Les faits et la procédure
M. Y., né en 1976, a été victime, le 29 septembre 2008, d’un accident de la circulation, qui lui a causé un grave traumatisme crânien. Il est hospitalisé au centre hospitalier universitaire de … où, en raison de son état de tétraplégie et de complète dépendance, il est alimenté et hydraté de façon artificielle.
Le 11 janvier 2014, son médecin a décidé de mettre fin à son alimentation et à son hydratation artificielles, décision suspendue par le tribunal administratif le 16 janvier 2014. Le 24 juin suivant, le Conseil d’Etat a dit que la décision du 11 janvier 2014 ne pouvait être tenue pour illégale.

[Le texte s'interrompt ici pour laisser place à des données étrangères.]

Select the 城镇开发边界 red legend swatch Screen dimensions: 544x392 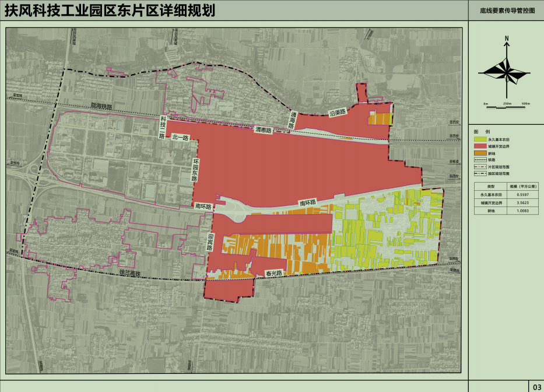pos(480,146)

Par jugement du 10 mars 2016, le juge des tutelles a placé M. Y. sous tutelle pour une durée de cent vingt mois, désignant Mme Y., son épouse, en qualité de tutrice pour le représenter dans l’administration de ses biens et la protection de sa personne, et l’UDAF … en qualité de subrogé tuteur. La Cour de cassation a rejeté le pourvoi formé contre l’arrêt ayant confirmé ce jugement par arrêt du 8 décembre 2016.
Le 12 août 2016, M. et Mme Y., les parents de M. Y., M. A, l’un de ses demi-frères, et Mme Z., l’une de ses sœurs (les consorts Y.) ont saisi le juge des tutelles d’une requête aux fins de transfert de M. Y. dans un autre établissement hospitalier. Par ordonnance du 20 octobre 2016, le juge des tutelles a déclaré cette requête irrecevable.

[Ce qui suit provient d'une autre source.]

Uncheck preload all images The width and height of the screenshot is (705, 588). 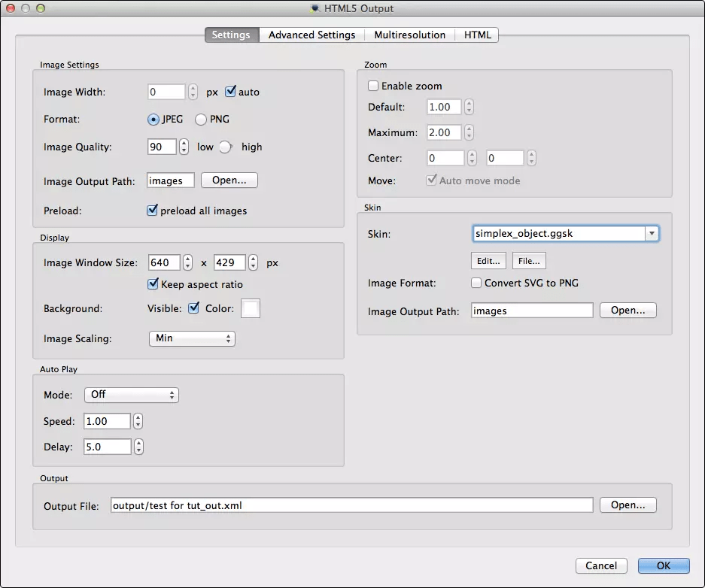click(152, 211)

Le 19 août 2016, les consorts Y. ont saisi le juge des tutelles d’une requête tendant à l’organisation des visites des membres de la famille auprès du majeur protégé.
L’arrêt de la Cour de cassation
1. Sur le fondement de l’article 1222 du code de procédure civile, les consorts Y. avaient demandé d’accéder au dossier de tutelle de M. Y., conservé au greffe du juge des tutelles. Cette demande avait été rejetée. La Cour retient que « la décision par laquelle le juge se prononce sur une demande de consultation du dossier, formée en application de l’article 1222 du même code, est une mesure d’administration judiciaire, non sujette à recours ».
2. Sur l’organisation des visites, la Cour de cassation confirme que la cour d’appel a « souverainement déduit, sans faire preuve de partialité ni statuer par des motifs généraux, que l’organisation prévue par le premier juge devait être confirmée ». Elle relève que l’arrêt de la cour d’appel a développé « par motifs propres et adoptés, l’existence d’une difficulté liée à la contestation, par les consorts Y., des restrictions imposées par le centre hospitalier universitaire et aux conflits entre les membres de la famille, exprimés lors des auditions ; qu’il retient, ensuite, qu’il importe, dans une perspective d’apaisement, de réglementer les visites, en fonction du bien-être du patient et de la sérénité qui doit lui être assurée dans sa chambre d’hôpital, mais également des nécessités d’un service de soins où sont pris en charge plusieurs autres patients dans des situations complexes, et des contraintes professionnelles des équipes soignantes, tout en préservant les liens familiaux ; qu’ayant constaté que l’ordonnance contestée permettait, au total, à une vingtaine de proches de visiter le patient, l’arrêt relève, enfin, que ce dispositif n’empêchera pas des demandes ponctuelles d’élargissement, qui pourront être soumises au juge des tutelles ».
3. Toutefois, concernant la demande des consorts Y. tendant au transfert de l’établissement de soins dans lequel est hospitalisé M. Y., la cour de cassation relève que « l’arrêt retient qu’aucun texte ne précise les personnes habilitées à saisir le juge des tutelles sur le fondement de l’article 459-2 du code civil, de sorte que les membres de la famille et proches doivent pouvoir saisir le juge des difficultés relatives au lieu de vie de la personne protégée ». Pour autant, « en statuant ainsi, alors qu’au regard de l’état de santé de M. Y., son transfert dans un autre établissement de soins constituait un acte grave, au sens de l’article 459, alinéa 3, du code civil, de sorte que seule la tutrice était recevable à présenter la requête, la cour d’appel a violé les textes susvisés ».
Ainsi, la cour de cassation casse et annule la décision du juge des tutelles relative au choix du lieu de vie.